+ mm-make-pr_set_thp_disable-immediately-active.patch added to -mm tree

[Date Prev][Date Next][Thread Prev][Thread Next][Date Index][Thread Index]

 



The patch titled
     Subject: mm: make PR_SET_THP_DISABLE immediately active
has been added to the -mm tree.  Its filename is
     mm-make-pr_set_thp_disable-immediately-active.patch

This patch should soon appear at
    http://ozlabs.org/~akpm/mmots/broken-out/mm-make-pr_set_thp_disable-immediately-active.patch
and later at
    http://ozlabs.org/~akpm/mmotm/broken-out/mm-make-pr_set_thp_disable-immediately-active.patch

Before you just go and hit "reply", please:
   a) Consider who else should be cc'ed
   b) Prefer to cc a suitable mailing list as well
   c) Ideally: find the original patch on the mailing list and do a
      reply-to-all to that, adding suitable additional cc's

*** Remember to use Documentation/SubmitChecklist when testing your code ***

The -mm tree is included into linux-next and is updated
there every 3-4 working days

------------------------------------------------------
From: Michal Hocko <mhocko@xxxxxxxx>
Subject: mm: make PR_SET_THP_DISABLE immediately active

PR_SET_THP_DISABLE has a rather subtle semantic.  It doesn't affect any
existing mapping because it only updated mm->def_flags which is a template
for new mappings.  The mappings created after prctl(PR_SET_THP_DISABLE)
have VM_NOHUGEPAGE flag set.  This can be quite surprising for all those
applications which do not do prctl(); fork() & exec() and want to control
their own THP behavior.

Another usecase when the immediate semantic of the prctl might be useful
is a combination of pre- and post-copy migration of containers with CRIU. 
In this case CRIU populates a part of a memory region with data that was
saved during the pre-copy stage.  Afterwards, the region is registered
with userfaultfd and CRIU expects to get page faults for the parts of the
region that were not yet populated.  However, khugepaged collapses the
pages and the expected page faults do not occur.
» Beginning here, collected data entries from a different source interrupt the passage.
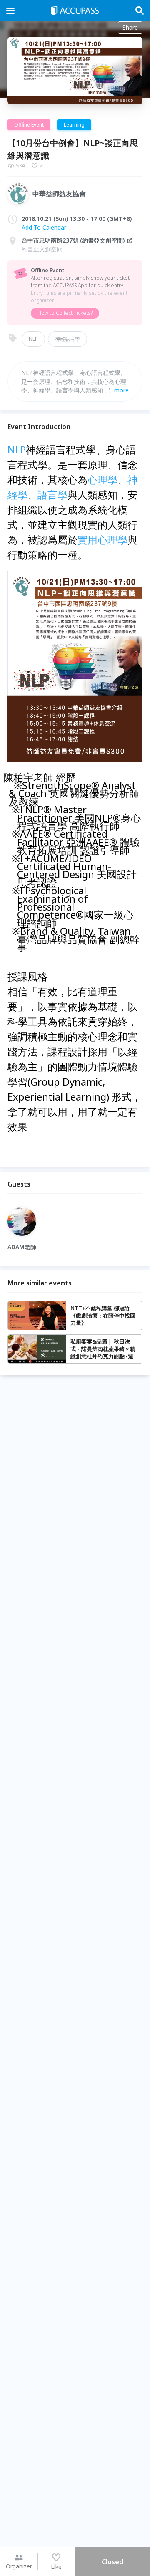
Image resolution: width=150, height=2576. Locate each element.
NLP (33, 338)
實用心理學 (103, 540)
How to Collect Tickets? (65, 312)
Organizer (19, 2566)
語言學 (53, 494)
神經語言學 (67, 338)
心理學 (103, 479)
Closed (112, 2561)
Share (130, 27)
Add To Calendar (44, 227)
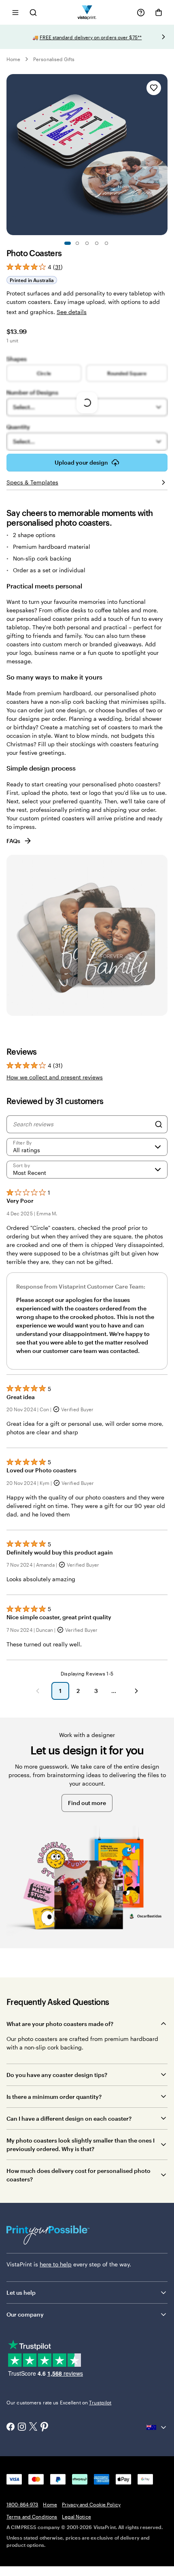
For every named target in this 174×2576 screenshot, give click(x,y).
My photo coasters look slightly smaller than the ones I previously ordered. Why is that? (80, 2144)
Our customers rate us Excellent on (58, 2402)
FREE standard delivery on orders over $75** (91, 37)
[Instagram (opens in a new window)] (22, 2427)
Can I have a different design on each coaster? (69, 2118)
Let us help (21, 2292)
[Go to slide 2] (77, 243)
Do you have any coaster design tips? (56, 2074)
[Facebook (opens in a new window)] (10, 2427)
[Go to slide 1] (67, 243)
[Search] (158, 1124)
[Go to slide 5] (106, 243)
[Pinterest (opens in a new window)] (44, 2427)
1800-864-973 (22, 2504)
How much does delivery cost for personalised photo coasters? (78, 2175)
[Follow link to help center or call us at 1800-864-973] (141, 12)
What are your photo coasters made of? (59, 2023)
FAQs (13, 840)
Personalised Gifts (53, 59)
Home (13, 59)
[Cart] (159, 12)
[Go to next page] (136, 1691)
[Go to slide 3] (87, 243)
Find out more (87, 1802)
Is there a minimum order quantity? (54, 2096)
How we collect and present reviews (54, 1077)
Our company (25, 2314)
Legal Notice (76, 2516)
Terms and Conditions (31, 2516)
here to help (56, 2264)
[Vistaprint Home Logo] (87, 12)
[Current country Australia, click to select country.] (157, 2427)
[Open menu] (15, 12)
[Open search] (33, 12)
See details (72, 311)
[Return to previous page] (38, 1691)
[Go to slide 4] (97, 243)
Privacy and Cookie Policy (91, 2504)
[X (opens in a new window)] (33, 2427)
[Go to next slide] (163, 37)
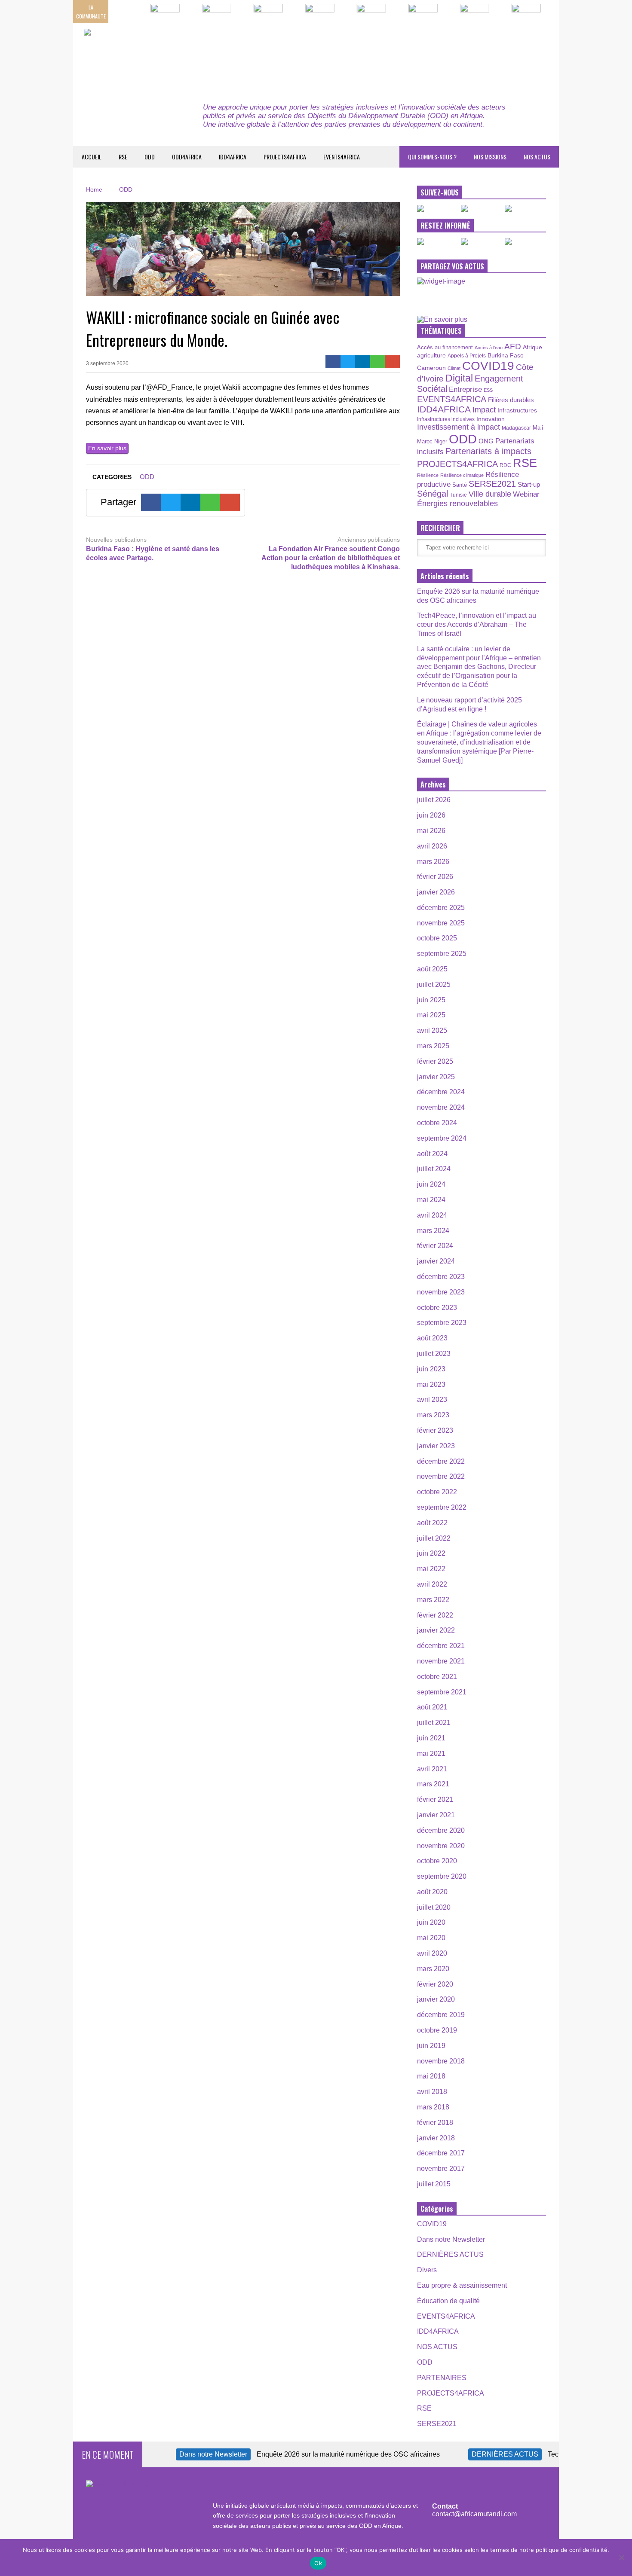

In more general case, the prctl(PR_SET_THP_DISABLE) could be used as a
temporary mechanism for enabling/disabling THP process wide.

Implementation wise, a new MMF_DISABLE_THP flag is added.  This flag is
tested when decision whether to use huge pages is taken either during page
fault of at the time of THP collapse.

It should be noted, that the new implementation makes PR_SET_THP_DISABLE
master override to any per-VMA setting, which was not the case previously.

Fixes: a0715cc22601 ("mm, thp: add VM_INIT_DEF_MASK and PRCTL_THP_DISABLE")
Link: http://lkml.kernel.org/r/1496415802-30944-1-git-send-email-rppt@xxxxxxxxxxxxxxxxxx
Signed-off-by: Michal Hocko <mhocko@xxxxxxxx>
Signed-off-by: Mike Rapoport <rppt@xxxxxxxxxxxxxxxxxx>
Cc: Vlastimil Babka <vbabka@xxxxxxx>
Cc: Andrea Arcangeli <aarcange@xxxxxxxxxx>
Cc: Arnd Bergmann <arnd@xxxxxxxx>
Cc: "Kirill A. Shutemov" <kirill.shutemov@xxxxxxxxxxxxxxx>
Cc: Pavel Emelyanov <xemul@xxxxxxxxxxxxx>
Signed-off-by: Andrew Morton <akpm@xxxxxxxxxxxxxxxxxxxx>
---

 include/linux/huge_mm.h        |    1 +
 include/linux/khugepaged.h     |    3 ++-
 include/linux/sched/coredump.h |    5 ++++-
 kernel/sys.c                   |    6 +++---
 mm/khugepaged.c                |    3 ++-
 mm/shmem.c                     |    8 +++++---
 6 files changed, 17 insertions(+), 9 deletions(-)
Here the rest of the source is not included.